Judges are expected to reach a verdict on September 3 in the trial of three people accused of killing journalist Ján Kuciak and his fiancee, Martina Kušnírová, in 2018, a landmark case that shook Slovakia to its core.
Two of those accused of the murder, including gunman Miroslav Marček and go-between Zoltán Andruskó, have already been found guilty and sentenced. Three of their co-defendants, including those accused of masterminding the killings in retaliation for Kuciak’s investigative reporting into corruption and organised crime in the country, will hear their verdicts in open court after they were postponed on August 4.
Businessman Marián Kočner is accused of threatening the journalist following the publication of a story about his business dealings while two others, Alena Zsuzsová and Tomas Szabó, are accused of helping him organise the fatal shooting. It is alleged that Kočner paid Marcek to carry out the killings.
‘A renaissance of civil society’
The murder of the young couple rocked Slovakia, leading to mass street protests and eventually the resignation of the government when it emerged that Kočner had close links with judges, a former prosecutor general and other figures in the judiciary.
It was also revealed that Kočner also had around three-dozen journalists placed under surveillance, using personal data from police databases.
Kuciak, 27, had been reporting on corruption, tax fraud and links between high-ranking Slovak politicians and the Italian mafia for Slovakian news site aktuality.sk before he was gunned down in his home on February 21, 2018.
His murder sent shockwaves through Slovakia and sparked the biggest street protests since the Velvet Revolution in 1989. Three weeks after the killing, Prime Minister Robert Fico and his cabinet resigned amid deep public anger at perceived graft at the highest echelons of power.
Not only did they precipitate the fall of the government but the reverberations from the brutal slaying of Kuciak and his fiancee continue to make themselves felt throughout Slovakia.
“The murder of a journalist in Slovakia has really sparked a renaissance of civil society,” Pavol Szalai, a former Slovak journalist and the head of the EU/Balkans desk at Reporters Without Borders, told Euronews.
“The people who organised the demonstrations were very young. They were in their 20s or even younger. The murder of Jan Kuciak has shaped a new generation of Slovaks, the way they see democracy and how, according to them, it has to be protected,” he added.
“It’s thanks to this pressure from the public that the authorities – the police and other judicial authorities – could do their job. As we know, and has been shown since the change of the government, there are many corrupt elements in the Slovak police and the Slovak judiciary. So, this public pressure has allowed these institutions to do their jobs properly.”

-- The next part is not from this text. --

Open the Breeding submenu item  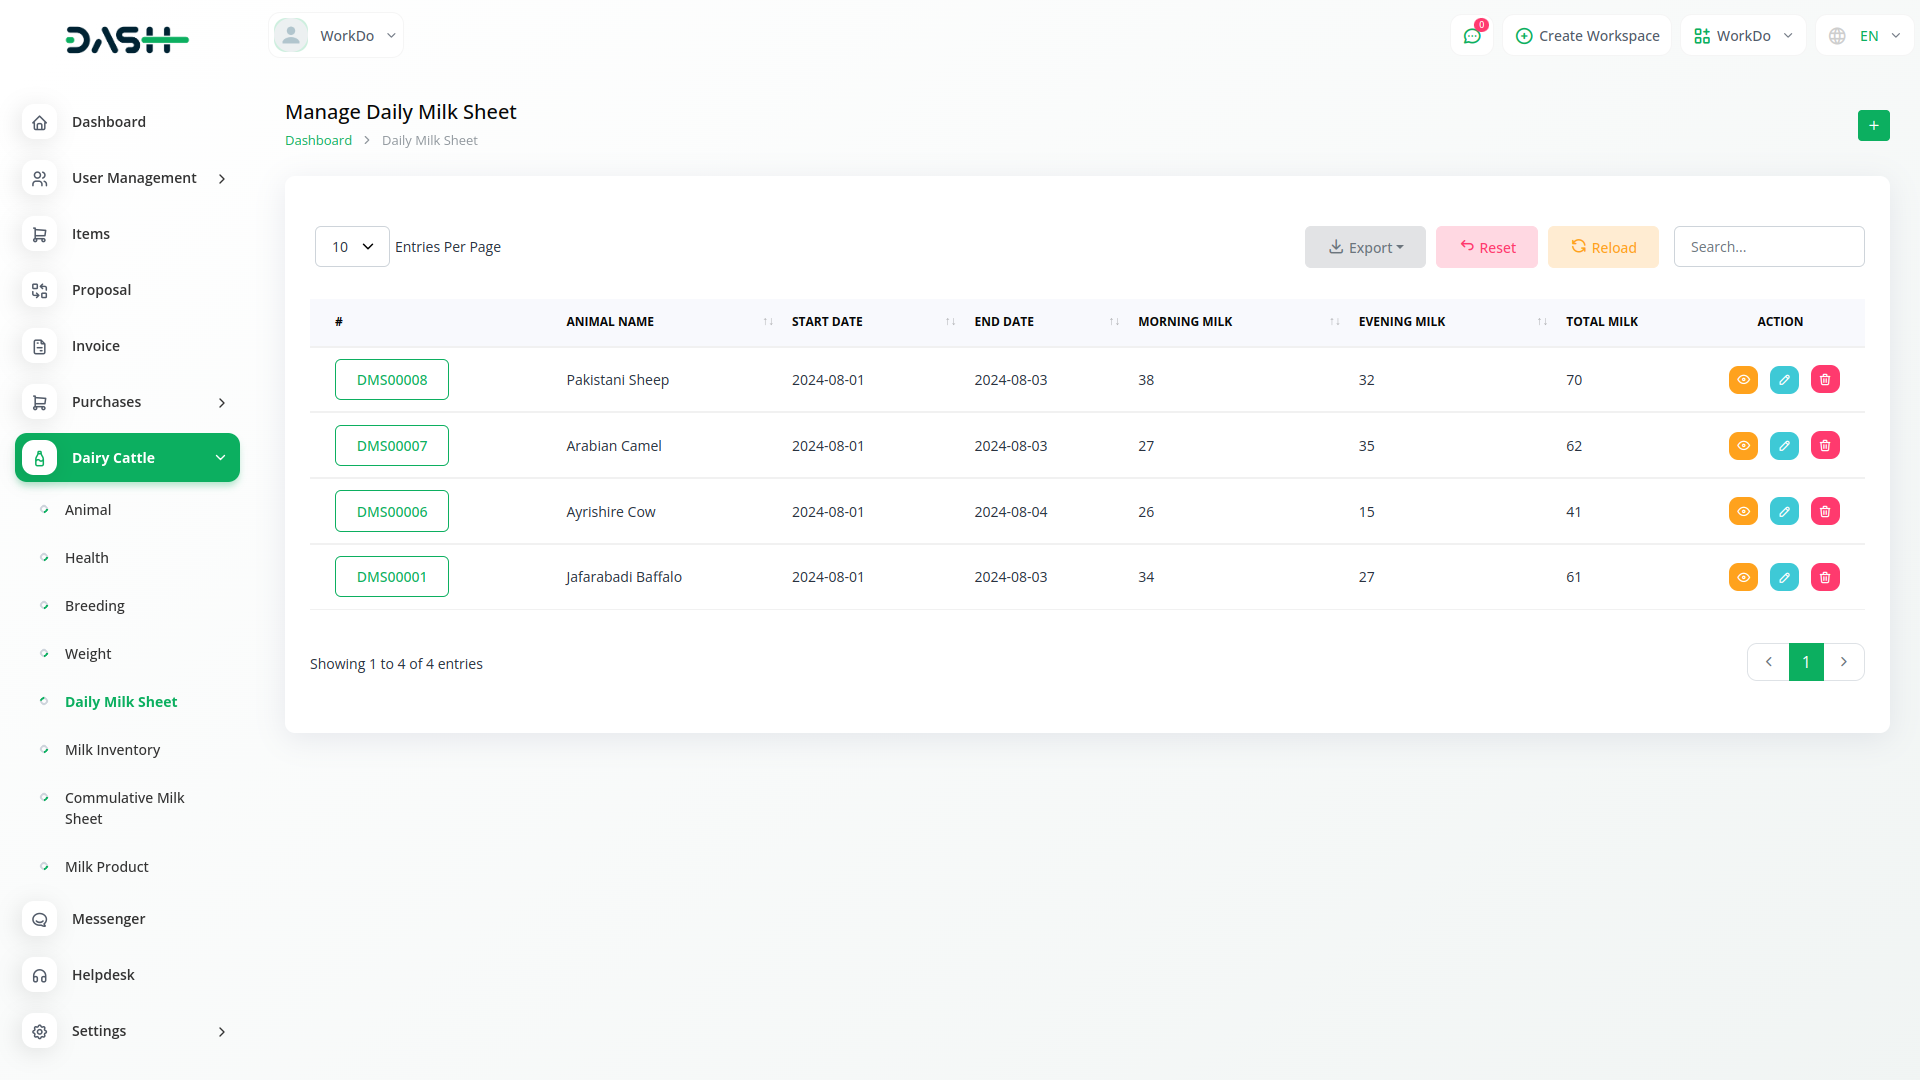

Journalists still in jeopardy
Despite the change of government in Slovakia, Reporters without Borders has highlighted increasing anti-media rhetoric in the country, regular verbal attacks by politicians in its second-biggest party, Smer-SD, against journalists and a growing number of websites that spread disinformation.
“There are several persistent problems in Slovakia in terms of press freedom. In some ways, the situation in Slovakia has been getting worse since the murder,” Szalai told Euronews.
In June, an investigative journalist working for the same news site as Kuciak received a bullet in the mail, AFP reported. Its editor, Peter Bárdy said that the threat had been made to Peter Sabo, who was working as a data analyst for the site.
Sabo had written articles on suspected legal violations against a former minister of justice, VAT fraud and drugs networks in Slovakia.
“There are a lot of reasons to be afraid the bullet in the mailbox was not a joke,” said Bárdy.
The reality for reporters at the public broadcaster RTVS, in particular, has become notably starker since Kuciak’s assassination, with many journalists being forced to quit under pressure from the management who in turn were under put under political pressure from the previous Smer-SD government.
“The investigation into the murder of Ján Kuciak and Martina Kušnírová and the subsequent trial represents huge progress for press freedom in Slovakia,” according to Szalai. “90 per cent of crimes against journalists in the world are not punished, are not condemned. This [the murder trial] is exceptional, all the more exceptional because the accused mastermind has high-level connections to the prime minister, to the former prime minister and the former ruling party.”
While threats to the work of journalists in the country persist, Szalai believes there are reasons to be optimistic for the future.
“According to what Slovak journalists say, the public now understands better the work of investigative journalists in Slovakia, their contribution to society and the risks they face,” says Szalai. “I think the murder, and also the public upheaval and investigation, contributed to more confidence of the Slovak public in journalists.”